§ Work to complete: When you reach the line that contains "This screenshot has width=1200, height=540." in the entries below, begin returning lines exactly as written and continue through the last one.

§ Data for the task:
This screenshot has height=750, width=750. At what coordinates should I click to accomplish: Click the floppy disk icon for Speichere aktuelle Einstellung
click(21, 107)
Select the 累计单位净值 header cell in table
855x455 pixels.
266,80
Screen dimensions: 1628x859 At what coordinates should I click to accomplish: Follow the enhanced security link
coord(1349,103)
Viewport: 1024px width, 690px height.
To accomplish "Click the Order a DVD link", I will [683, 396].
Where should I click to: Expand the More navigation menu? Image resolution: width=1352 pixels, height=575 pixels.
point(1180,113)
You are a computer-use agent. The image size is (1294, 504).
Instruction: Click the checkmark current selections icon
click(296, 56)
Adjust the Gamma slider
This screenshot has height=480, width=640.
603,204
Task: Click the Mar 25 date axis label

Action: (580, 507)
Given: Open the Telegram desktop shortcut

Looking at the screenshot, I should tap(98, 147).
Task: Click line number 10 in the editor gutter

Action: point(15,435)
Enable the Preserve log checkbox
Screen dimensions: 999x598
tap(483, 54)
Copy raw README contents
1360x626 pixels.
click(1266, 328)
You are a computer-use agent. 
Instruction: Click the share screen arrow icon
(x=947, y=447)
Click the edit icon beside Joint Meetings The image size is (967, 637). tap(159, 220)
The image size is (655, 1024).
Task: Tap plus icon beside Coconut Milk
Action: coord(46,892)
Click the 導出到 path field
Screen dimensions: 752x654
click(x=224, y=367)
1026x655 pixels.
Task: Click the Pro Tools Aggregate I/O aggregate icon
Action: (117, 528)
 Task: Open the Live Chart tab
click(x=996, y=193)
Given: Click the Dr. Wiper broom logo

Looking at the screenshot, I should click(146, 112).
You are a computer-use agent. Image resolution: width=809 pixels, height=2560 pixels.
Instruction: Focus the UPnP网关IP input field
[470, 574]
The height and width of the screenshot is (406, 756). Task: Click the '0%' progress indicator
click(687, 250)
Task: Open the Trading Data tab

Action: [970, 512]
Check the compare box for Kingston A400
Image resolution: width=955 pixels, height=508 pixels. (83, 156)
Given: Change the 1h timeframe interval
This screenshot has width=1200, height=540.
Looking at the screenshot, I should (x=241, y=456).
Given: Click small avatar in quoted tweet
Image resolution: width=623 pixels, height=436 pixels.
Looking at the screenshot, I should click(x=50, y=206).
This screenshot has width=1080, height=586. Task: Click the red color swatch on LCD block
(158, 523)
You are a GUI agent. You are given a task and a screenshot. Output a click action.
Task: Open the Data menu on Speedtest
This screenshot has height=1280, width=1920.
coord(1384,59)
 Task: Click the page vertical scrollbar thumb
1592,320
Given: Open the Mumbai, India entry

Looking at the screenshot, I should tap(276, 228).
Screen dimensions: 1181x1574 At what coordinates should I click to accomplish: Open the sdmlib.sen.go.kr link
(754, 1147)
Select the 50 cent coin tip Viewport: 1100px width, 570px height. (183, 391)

§ Answer section:
This screenshot has width=1200, height=540.
Looking at the screenshot, I should (x=241, y=456).
Given: Click small avatar in quoted tweet
Image resolution: width=623 pixels, height=436 pixels.
Looking at the screenshot, I should click(x=50, y=206).
This screenshot has width=1080, height=586. Task: Click the red color swatch on LCD block
(158, 523)
You are a GUI agent. You are given a task and a screenshot. Output a click action.
Task: Open the Data menu on Speedtest
This screenshot has height=1280, width=1920.
coord(1384,59)
 Task: Click the page vertical scrollbar thumb
1592,320
Given: Open the Mumbai, India entry

Looking at the screenshot, I should tap(276, 228).
Screen dimensions: 1181x1574 At what coordinates should I click to accomplish: Open the sdmlib.sen.go.kr link
(754, 1147)
Select the 50 cent coin tip Viewport: 1100px width, 570px height. (183, 391)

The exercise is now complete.